- **TASK OBJECTIVE**: Please arrange the lines from the one containing "Image resolution: width=815" to the one containing "coord(796,278)", both included, as a numbered list, leaving out any blank lines.

- **GIVEN INFORMATION**:
---------------

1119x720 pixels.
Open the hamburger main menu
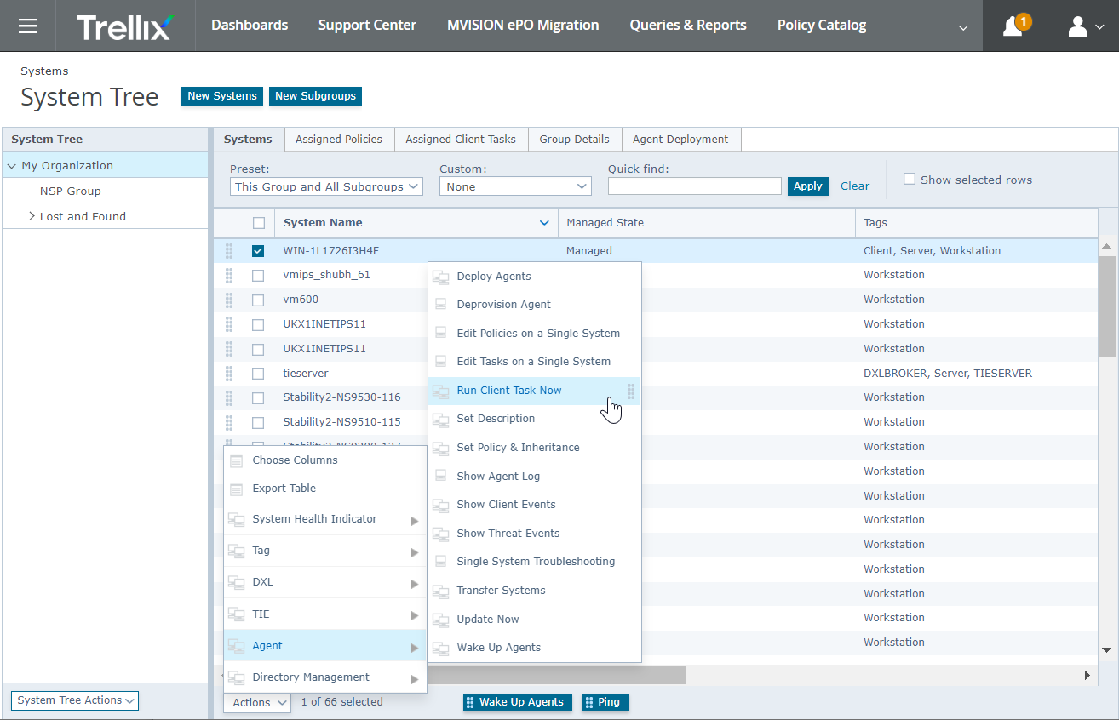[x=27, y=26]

---------------

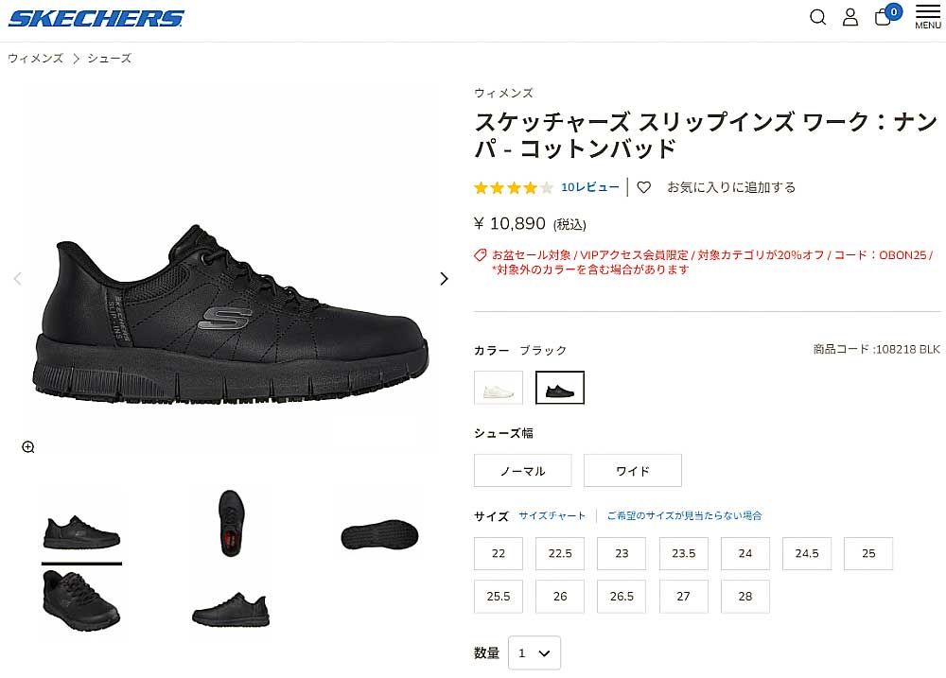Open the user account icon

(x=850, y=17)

---------------

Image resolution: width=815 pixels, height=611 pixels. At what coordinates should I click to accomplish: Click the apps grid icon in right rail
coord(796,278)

---------------

- **COMPLETED TASK**:
1. Image resolution: width=815 pixels, height=611 pixels. At what coordinates should I click to accomplish: Click the apps grid icon in right rail
2. coord(796,278)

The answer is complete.